**RECORD SET**

=======

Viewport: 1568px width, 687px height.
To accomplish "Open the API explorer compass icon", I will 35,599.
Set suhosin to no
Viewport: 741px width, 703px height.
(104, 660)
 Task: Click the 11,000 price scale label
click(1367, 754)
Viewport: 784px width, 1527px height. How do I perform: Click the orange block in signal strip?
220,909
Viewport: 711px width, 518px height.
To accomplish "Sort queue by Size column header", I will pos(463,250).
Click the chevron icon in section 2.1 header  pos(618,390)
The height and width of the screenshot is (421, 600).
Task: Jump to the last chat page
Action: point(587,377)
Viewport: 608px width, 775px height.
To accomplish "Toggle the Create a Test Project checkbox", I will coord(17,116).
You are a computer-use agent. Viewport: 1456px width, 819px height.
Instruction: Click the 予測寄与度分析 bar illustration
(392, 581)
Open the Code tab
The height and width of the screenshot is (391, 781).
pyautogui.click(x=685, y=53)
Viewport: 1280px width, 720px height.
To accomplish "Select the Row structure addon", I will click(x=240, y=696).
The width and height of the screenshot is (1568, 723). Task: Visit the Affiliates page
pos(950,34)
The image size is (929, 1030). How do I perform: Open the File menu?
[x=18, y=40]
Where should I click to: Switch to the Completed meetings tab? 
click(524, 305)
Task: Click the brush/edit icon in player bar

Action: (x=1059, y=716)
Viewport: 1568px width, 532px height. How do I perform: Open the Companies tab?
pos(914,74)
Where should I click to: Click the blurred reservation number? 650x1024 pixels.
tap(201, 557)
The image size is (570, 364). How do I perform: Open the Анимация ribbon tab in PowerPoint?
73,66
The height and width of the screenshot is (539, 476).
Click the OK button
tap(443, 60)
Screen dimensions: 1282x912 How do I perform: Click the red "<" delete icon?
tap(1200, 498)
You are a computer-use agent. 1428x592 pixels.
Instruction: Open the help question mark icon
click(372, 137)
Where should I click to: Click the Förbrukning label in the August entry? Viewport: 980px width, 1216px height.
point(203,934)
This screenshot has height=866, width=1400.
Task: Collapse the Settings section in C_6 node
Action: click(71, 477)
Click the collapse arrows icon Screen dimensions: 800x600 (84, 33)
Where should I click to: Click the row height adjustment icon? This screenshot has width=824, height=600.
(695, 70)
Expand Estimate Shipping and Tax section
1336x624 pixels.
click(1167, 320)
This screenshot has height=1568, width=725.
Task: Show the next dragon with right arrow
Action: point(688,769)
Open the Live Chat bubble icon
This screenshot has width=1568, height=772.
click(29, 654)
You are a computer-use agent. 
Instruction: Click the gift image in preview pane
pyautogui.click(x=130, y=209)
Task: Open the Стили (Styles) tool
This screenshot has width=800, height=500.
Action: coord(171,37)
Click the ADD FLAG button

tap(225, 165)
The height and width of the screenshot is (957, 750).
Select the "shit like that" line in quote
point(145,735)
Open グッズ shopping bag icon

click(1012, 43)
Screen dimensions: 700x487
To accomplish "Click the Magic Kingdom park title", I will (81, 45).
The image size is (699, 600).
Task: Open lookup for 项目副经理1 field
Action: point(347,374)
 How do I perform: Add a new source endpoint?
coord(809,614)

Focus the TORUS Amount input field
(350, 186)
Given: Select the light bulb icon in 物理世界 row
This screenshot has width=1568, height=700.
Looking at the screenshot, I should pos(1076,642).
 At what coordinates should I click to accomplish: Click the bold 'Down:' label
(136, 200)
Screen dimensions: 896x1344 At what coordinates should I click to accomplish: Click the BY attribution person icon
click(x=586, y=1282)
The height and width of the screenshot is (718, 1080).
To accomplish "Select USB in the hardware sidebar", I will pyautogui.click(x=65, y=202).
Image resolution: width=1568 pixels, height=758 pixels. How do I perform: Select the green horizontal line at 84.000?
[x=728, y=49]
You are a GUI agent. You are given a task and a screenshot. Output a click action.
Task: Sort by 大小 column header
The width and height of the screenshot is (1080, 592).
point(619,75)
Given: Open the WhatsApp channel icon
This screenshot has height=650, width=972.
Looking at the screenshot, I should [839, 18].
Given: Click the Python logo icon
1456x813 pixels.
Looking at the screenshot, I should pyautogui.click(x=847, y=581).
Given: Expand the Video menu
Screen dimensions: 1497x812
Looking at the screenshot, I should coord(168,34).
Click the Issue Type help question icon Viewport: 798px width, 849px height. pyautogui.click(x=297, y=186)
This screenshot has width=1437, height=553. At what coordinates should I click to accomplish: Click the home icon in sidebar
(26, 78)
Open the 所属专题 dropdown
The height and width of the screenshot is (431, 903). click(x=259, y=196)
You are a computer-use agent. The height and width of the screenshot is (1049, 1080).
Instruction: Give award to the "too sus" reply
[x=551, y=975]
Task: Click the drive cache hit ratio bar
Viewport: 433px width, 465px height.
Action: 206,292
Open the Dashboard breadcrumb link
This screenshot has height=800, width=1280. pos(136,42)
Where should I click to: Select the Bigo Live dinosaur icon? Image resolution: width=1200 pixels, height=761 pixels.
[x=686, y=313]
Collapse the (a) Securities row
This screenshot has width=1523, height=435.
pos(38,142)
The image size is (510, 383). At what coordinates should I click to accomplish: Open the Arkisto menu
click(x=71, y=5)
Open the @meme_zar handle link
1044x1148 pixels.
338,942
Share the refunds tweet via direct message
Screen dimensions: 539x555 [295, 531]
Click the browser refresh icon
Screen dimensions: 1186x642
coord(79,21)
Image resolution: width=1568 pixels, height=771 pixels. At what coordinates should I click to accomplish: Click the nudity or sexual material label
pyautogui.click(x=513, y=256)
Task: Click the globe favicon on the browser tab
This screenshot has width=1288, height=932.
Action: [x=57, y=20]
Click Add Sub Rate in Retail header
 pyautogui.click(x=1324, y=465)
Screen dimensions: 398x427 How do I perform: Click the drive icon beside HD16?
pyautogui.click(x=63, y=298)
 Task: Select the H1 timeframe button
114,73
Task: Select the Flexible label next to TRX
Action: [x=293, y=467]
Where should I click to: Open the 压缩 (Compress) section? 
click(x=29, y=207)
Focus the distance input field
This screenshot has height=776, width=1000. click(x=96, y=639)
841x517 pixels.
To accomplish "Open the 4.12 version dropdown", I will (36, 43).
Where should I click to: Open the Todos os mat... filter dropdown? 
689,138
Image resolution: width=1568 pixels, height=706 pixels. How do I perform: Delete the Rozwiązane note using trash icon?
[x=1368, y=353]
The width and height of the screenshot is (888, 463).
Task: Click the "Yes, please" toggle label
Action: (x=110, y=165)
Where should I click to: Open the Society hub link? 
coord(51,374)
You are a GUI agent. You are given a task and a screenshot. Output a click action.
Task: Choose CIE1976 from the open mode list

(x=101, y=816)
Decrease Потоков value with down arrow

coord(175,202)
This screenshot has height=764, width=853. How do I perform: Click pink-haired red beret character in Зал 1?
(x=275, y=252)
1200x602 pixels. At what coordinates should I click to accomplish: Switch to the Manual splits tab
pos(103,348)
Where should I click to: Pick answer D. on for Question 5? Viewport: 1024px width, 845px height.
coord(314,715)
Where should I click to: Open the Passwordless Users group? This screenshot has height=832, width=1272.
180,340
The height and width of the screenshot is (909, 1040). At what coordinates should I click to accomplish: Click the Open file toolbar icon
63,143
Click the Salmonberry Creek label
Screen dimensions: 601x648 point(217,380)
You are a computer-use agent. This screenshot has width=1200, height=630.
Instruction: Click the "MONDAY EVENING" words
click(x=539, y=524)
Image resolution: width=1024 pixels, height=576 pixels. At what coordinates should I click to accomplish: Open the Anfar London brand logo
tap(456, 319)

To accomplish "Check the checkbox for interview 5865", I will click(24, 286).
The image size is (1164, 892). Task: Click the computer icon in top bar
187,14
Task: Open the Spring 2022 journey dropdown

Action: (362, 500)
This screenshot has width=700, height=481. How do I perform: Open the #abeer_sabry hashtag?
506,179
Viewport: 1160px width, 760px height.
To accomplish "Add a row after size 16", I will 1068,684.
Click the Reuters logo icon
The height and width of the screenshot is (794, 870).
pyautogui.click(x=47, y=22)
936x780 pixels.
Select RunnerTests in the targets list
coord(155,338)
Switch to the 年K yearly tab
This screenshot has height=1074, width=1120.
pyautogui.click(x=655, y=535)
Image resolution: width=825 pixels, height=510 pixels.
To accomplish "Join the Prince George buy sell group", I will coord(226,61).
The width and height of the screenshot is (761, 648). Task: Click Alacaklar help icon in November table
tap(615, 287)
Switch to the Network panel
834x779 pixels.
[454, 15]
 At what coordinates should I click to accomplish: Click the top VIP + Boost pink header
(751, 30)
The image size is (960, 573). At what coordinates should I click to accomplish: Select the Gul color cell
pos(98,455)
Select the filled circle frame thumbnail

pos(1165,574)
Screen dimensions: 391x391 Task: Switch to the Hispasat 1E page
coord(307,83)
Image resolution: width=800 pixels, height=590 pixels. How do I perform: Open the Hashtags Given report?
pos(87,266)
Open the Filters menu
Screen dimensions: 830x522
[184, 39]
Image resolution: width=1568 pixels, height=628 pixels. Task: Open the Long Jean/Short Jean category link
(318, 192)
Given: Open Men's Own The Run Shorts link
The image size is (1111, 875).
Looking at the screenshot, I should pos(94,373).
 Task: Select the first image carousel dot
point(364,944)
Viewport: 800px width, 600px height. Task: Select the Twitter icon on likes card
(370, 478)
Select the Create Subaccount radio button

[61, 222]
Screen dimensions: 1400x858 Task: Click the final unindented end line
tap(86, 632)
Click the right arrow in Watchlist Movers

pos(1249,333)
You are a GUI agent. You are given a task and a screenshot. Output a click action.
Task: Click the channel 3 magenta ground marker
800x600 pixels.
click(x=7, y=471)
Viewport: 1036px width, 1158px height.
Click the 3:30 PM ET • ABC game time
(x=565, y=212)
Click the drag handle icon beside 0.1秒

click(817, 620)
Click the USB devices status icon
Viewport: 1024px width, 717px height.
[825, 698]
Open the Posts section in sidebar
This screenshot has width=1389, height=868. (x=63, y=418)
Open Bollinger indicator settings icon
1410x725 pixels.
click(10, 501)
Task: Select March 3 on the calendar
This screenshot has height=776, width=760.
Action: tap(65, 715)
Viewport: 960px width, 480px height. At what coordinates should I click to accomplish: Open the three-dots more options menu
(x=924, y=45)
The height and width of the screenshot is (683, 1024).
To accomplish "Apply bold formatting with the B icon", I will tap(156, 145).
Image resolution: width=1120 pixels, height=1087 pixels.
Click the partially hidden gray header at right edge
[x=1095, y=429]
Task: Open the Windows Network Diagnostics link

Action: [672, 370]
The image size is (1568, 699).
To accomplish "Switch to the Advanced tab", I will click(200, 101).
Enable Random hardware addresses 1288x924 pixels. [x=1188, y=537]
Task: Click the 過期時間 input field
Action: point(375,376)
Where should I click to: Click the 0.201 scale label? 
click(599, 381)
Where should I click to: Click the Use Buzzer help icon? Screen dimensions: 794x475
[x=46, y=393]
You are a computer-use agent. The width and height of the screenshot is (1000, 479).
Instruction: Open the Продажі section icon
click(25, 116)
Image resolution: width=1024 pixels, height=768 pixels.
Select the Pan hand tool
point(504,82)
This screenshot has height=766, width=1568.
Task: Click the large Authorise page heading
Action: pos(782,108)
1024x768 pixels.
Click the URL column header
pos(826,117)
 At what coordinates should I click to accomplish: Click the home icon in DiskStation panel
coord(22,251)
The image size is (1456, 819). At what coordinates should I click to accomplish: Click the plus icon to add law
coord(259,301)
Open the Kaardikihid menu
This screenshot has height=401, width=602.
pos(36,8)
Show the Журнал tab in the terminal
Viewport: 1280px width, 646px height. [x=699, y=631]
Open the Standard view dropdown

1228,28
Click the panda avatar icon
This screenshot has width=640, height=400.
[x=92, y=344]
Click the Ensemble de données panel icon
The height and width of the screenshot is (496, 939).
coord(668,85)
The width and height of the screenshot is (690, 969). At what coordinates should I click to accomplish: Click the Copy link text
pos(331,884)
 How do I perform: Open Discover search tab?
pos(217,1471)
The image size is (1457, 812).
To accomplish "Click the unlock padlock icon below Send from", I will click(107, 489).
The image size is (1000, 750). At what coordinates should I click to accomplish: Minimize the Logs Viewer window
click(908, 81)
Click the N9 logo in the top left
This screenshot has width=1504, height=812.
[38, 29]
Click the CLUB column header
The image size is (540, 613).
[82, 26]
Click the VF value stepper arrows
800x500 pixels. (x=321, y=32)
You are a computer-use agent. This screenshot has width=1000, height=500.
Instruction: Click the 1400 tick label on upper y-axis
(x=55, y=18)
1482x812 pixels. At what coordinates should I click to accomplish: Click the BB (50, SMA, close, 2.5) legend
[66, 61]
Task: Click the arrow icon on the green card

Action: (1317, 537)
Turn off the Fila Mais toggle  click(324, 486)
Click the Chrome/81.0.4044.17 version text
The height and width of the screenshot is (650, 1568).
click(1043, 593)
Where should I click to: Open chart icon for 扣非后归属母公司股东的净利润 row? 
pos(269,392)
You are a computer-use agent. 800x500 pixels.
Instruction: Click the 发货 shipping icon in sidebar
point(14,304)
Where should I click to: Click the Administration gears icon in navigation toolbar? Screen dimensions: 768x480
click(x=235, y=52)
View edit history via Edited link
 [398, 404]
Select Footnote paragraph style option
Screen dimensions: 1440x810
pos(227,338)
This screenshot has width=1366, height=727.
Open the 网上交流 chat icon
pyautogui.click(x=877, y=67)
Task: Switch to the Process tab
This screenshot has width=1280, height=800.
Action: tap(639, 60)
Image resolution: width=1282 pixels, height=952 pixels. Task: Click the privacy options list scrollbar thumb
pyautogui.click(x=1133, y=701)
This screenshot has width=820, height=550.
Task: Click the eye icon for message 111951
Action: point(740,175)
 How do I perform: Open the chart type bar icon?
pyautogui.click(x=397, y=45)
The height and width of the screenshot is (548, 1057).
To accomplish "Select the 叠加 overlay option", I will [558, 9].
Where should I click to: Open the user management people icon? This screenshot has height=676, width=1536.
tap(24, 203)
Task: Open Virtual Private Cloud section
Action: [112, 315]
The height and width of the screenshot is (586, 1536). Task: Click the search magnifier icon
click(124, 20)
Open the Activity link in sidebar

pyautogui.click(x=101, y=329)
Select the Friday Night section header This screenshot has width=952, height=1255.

=======

**YOUR OBJECTIVE**
Each line above that contains the string "Sort" should be copied.

**ANSWER TO THIS PROBLEM**
To accomplish "Sort queue by Size column header", I will pos(463,250).
Task: Sort by 大小 column header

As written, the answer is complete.